左明珠一见左轻侯,唬得差点没了魂,又听得他这般问,倒是没想到是他偷听了自己方才的话,只当是他抓到了薛斌,然后从薛斌那里问出缘由,不由双眸含泪,双膝一软,直接给左轻侯跪下,那小丫鬟也跟着一块儿跪下来。
左明珠哭道:“薛公子、薛公子他……是为了送女儿回来。”
“他为何要送你回来?”若是左明珠能给他个合理的解释,他也不会为难她。
左明珠想了想,父亲向来对自己十分心疼,有求必应,事情既然暴露,不若和盘托出,兴许还能求得父亲应下他们的事,因而道:“女儿同薛家公子两情相悦,早已私定了终身——欺瞒爹爹事女儿不对……但是但是……爹爹同薛家伯伯势如水火,女儿实在不敢开口,还望爹爹看在女儿的面子上,莫要为难薛公子。”
“薛伯伯?叫得倒亲热。”左轻侯冷笑道:“你还知道你老子跟你薛伯伯势如水火……你之前不是醉得昏睡过去,怎么又送你回来?你出庄了?”
左明珠一噎,拿帕子捂住脸,哭哭啼啼说不出话。
左轻侯一指那小丫鬟,“你来说!”
小丫鬟几乎要被骇破胆子,哆哆嗦嗦地把事情说了一遍——小姐其实并没喝太多酒,不过是微醺,却借醉离席,也不知怎的,分外想念薛公子,便换了衣衫出了庄……因为庄内招待贵客,忙忙碌碌,一时也没察觉,直到夜半,方才回来。回来之后没多久,就听到庄内下人发现歹人潜入山庄,正在四处搜查的消息。
这就是他亲手养大的乖巧听话的好闺女?
左轻侯万万料不到左明珠早已跟仇人之子暗通款曲,简直气得七窍生烟,说出来的话也有些口不择言:“哼,放了薛家小子?那就拿他爹的命来换!”

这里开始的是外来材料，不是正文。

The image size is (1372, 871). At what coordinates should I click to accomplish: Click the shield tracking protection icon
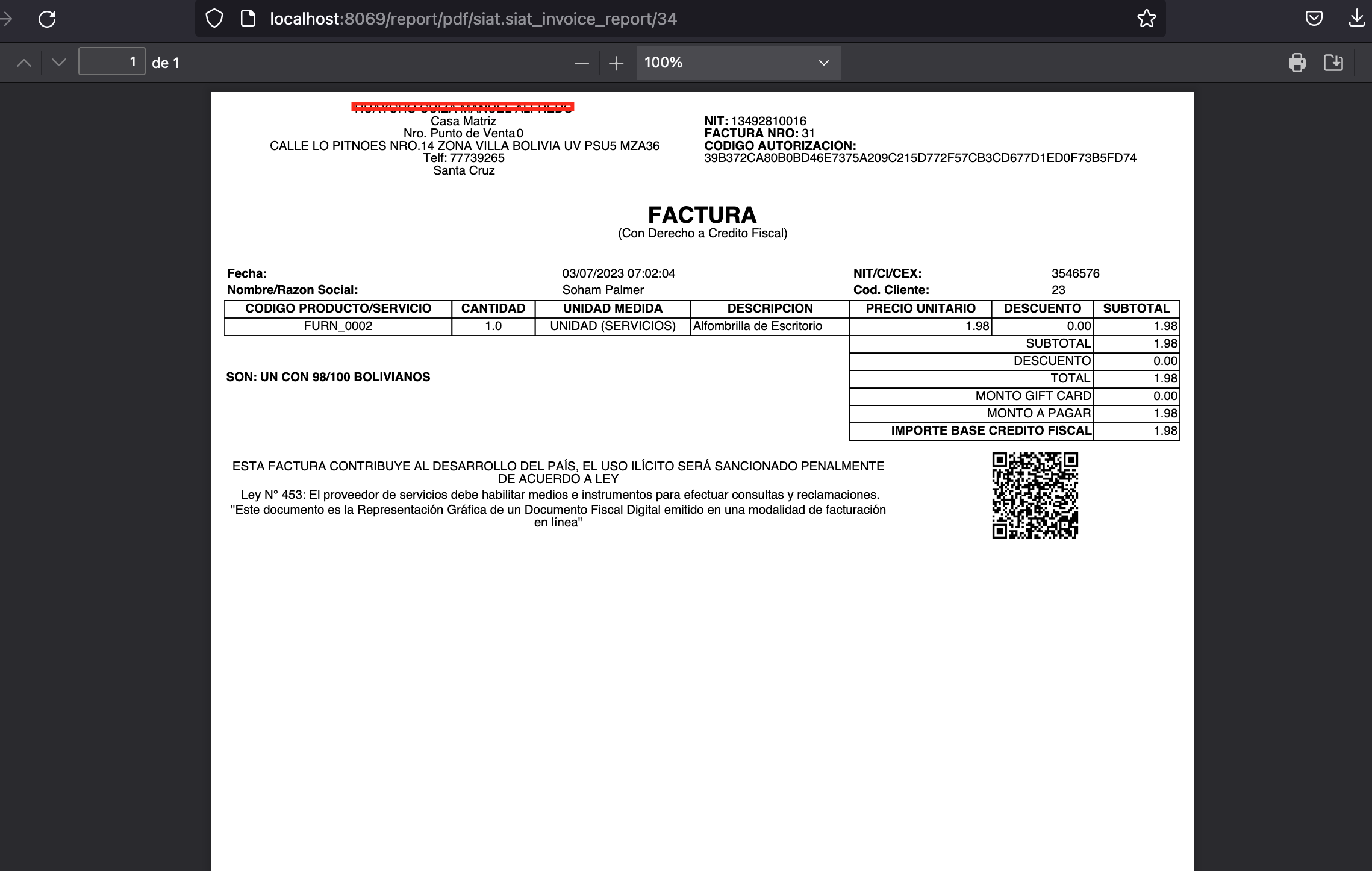(214, 19)
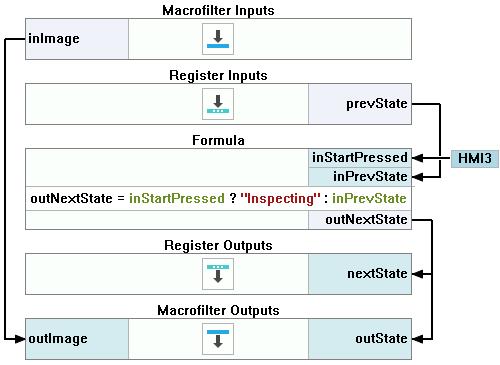Screen dimensions: 500x365
Task: Click the "Inspecting" string in the formula
Action: (x=280, y=199)
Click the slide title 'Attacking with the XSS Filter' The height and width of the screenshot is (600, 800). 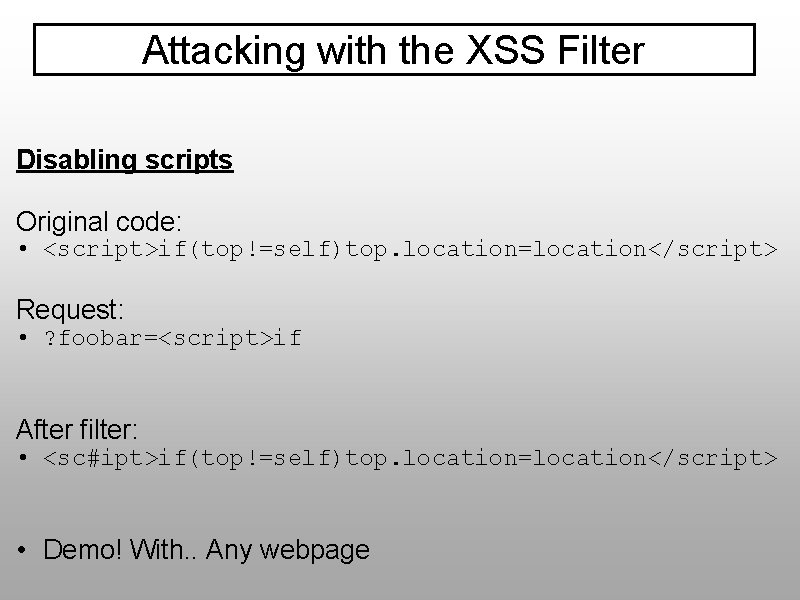pyautogui.click(x=393, y=50)
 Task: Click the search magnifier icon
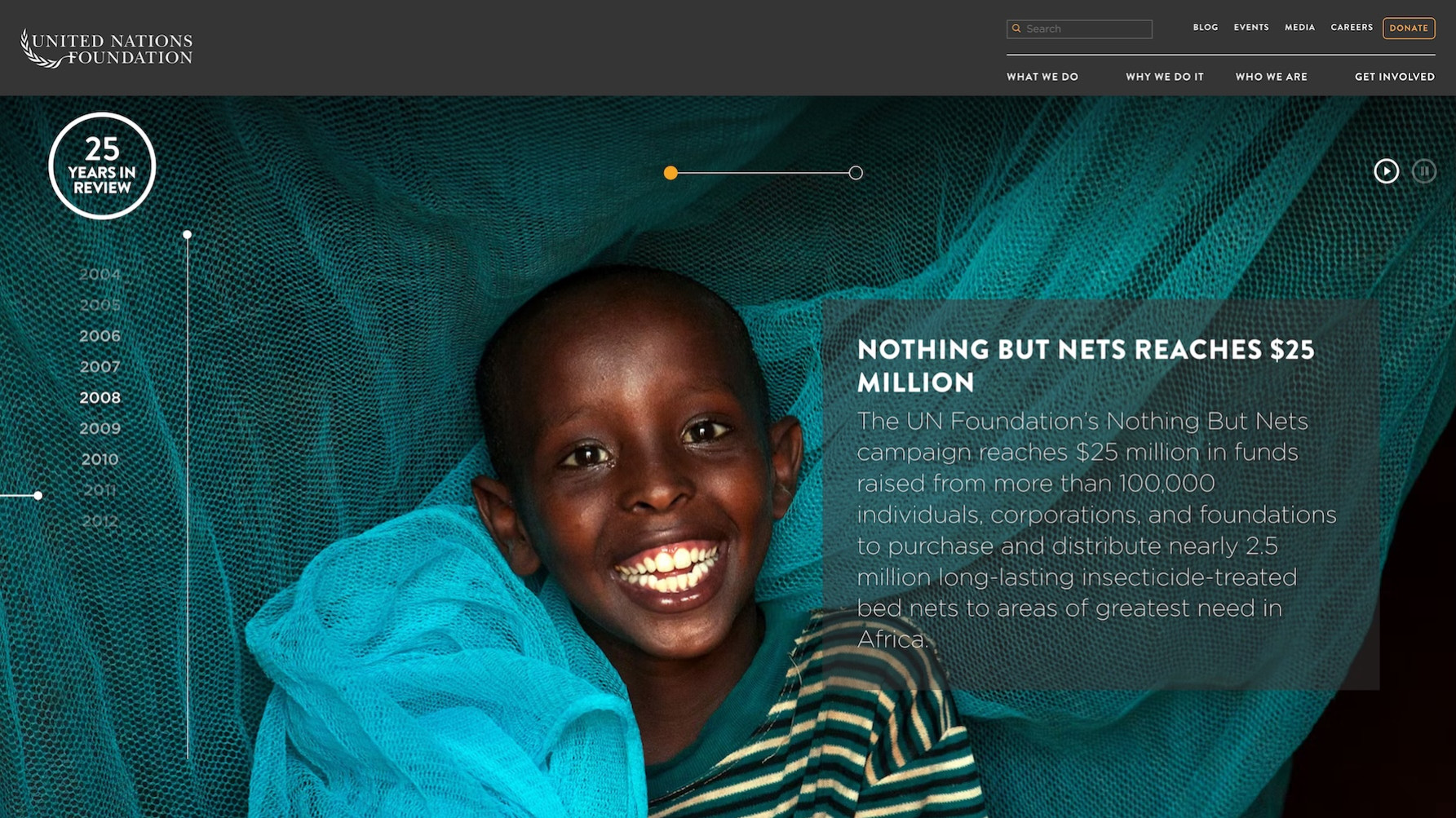(1016, 29)
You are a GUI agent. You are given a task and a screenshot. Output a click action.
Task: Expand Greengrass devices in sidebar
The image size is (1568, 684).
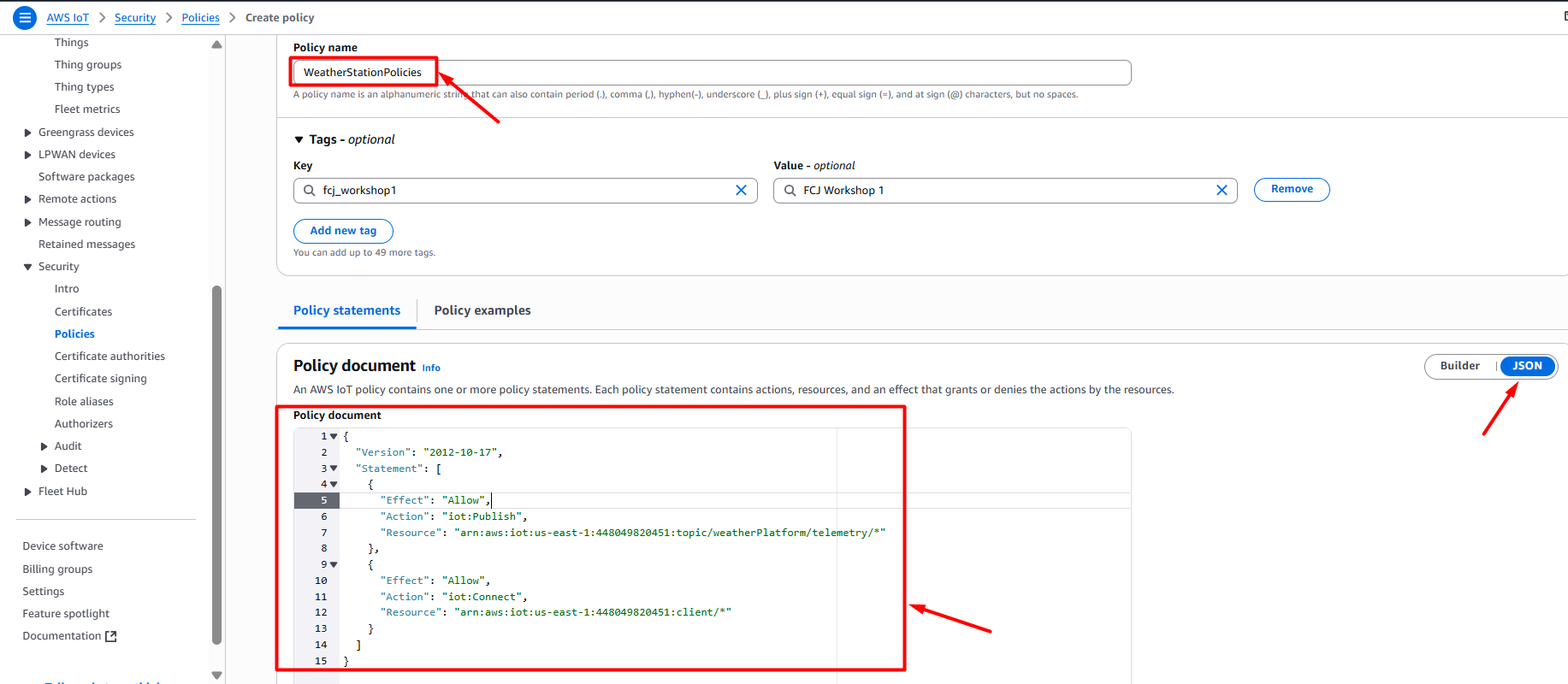click(x=28, y=133)
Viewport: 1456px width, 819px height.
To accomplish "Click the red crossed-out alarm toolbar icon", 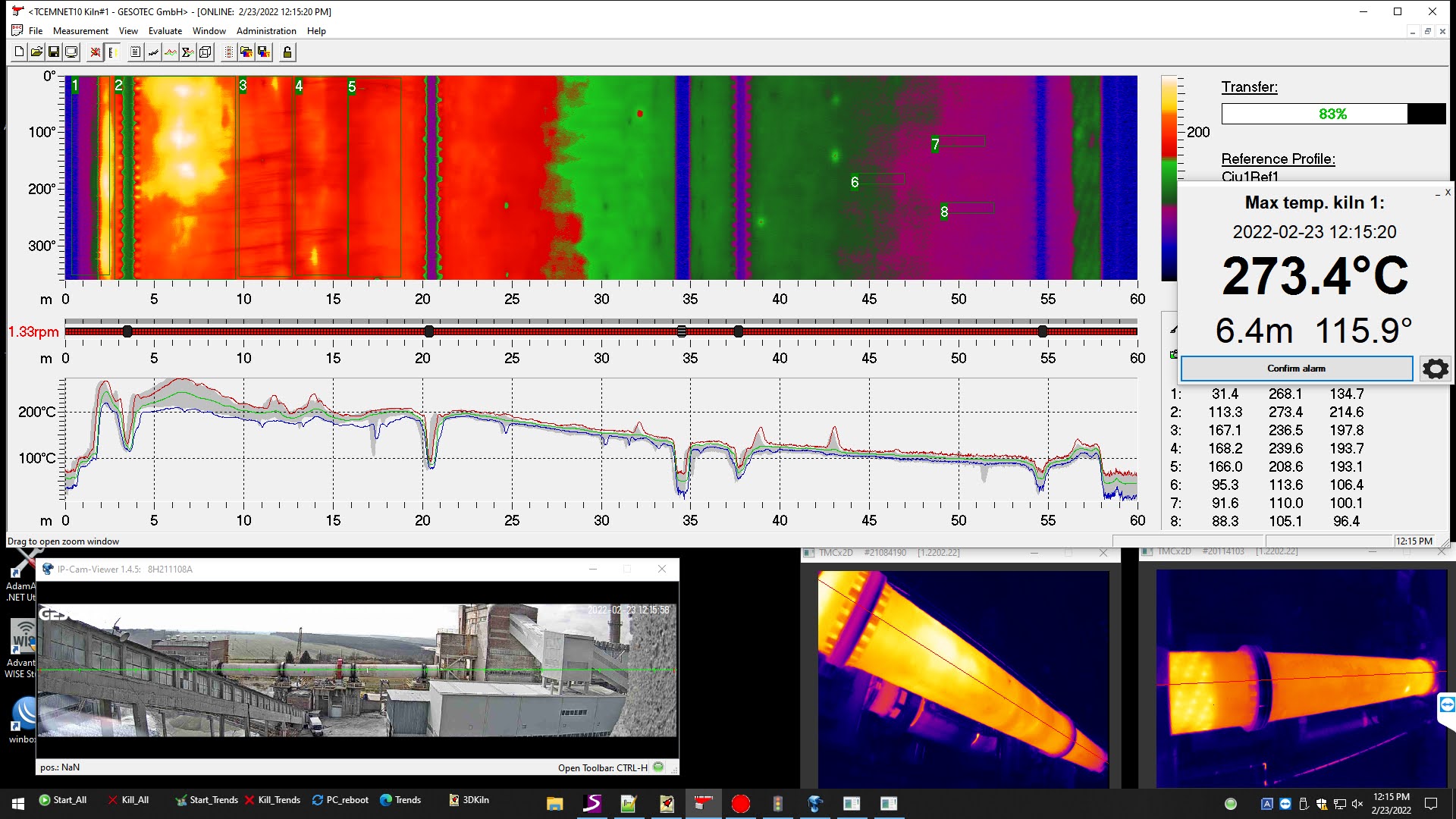I will tap(95, 52).
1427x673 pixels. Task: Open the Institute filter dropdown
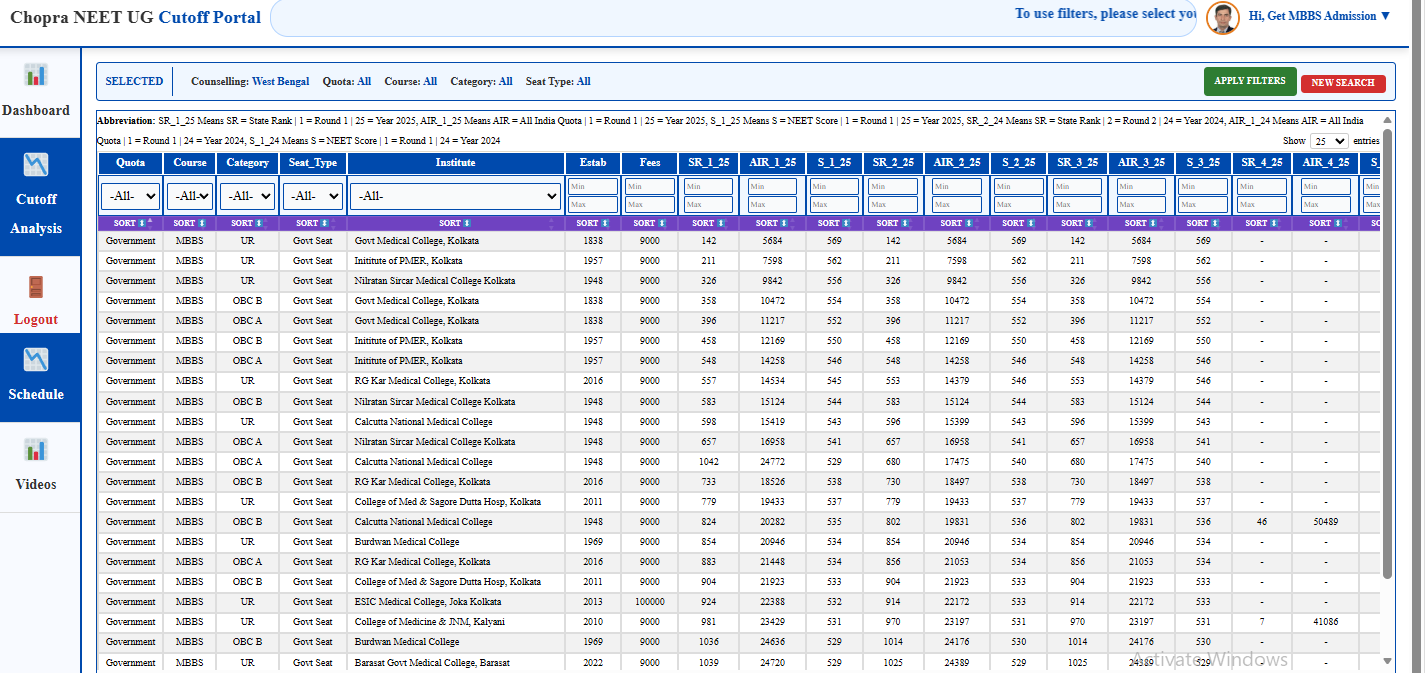click(455, 196)
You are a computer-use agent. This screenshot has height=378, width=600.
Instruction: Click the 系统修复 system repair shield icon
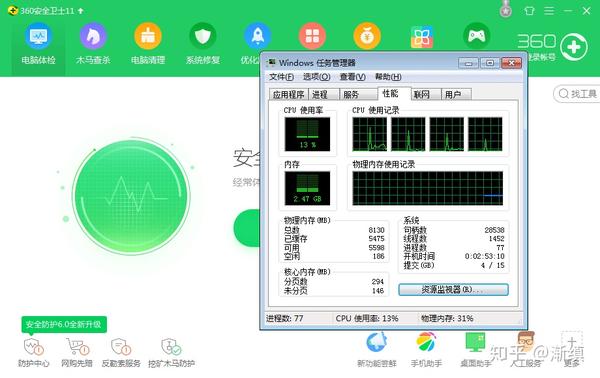[203, 36]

左明珠一听就急了,顾不得哭,上前抱上左轻侯的双腿,苦苦哀求着。
左轻侯愈发厌烦,本来招手让下人把她拉开,可左明珠武功比她们都好,根本拉不开,左轻侯这才让人将她绑了,又怕薛衣人尚未离开,依旧带着左明珠回去后花园。
听了这段八卦,众人心里自是各有想法,不过现在最重要的问题是——薛斌不足为惧,但是薛衣人却让他们不得不重视起来。可他会出现在这里,到底是偶然还是有意为之?
薛家庄
薛衣人拎着薛斌的领子,直接把人拽回薛家祠堂,后头还跟着一个薛笑人,仿佛不懂这是怎么回事似的,天真地拍手笑着,大叫着“好玩好玩”。
薛衣人看了他一眼,没说什么,扔下薛斌,沉声喝道:“跪下!”
薛斌虽然武功不行,但毕竟也算是薛家人,感觉也算敏锐,当时楚留香的杯子掷过来的时候,他便感觉到了危险,只是行动跟不上意识,没能躲开,好在他爹帮他拦住了,甚至还直接把他拎了回来。
他只顾庆幸逃脱危险,这会儿才反应过来——不说别的,光是出现在掷杯山庄这一件事,他爹就会削死他。
薛衣人对弟弟的照顾远多于儿子,所以薛斌对他也是敬畏多于濡慕,一反应过来,就立刻端端正正地跪好,垂下头,做出一副听训的样子。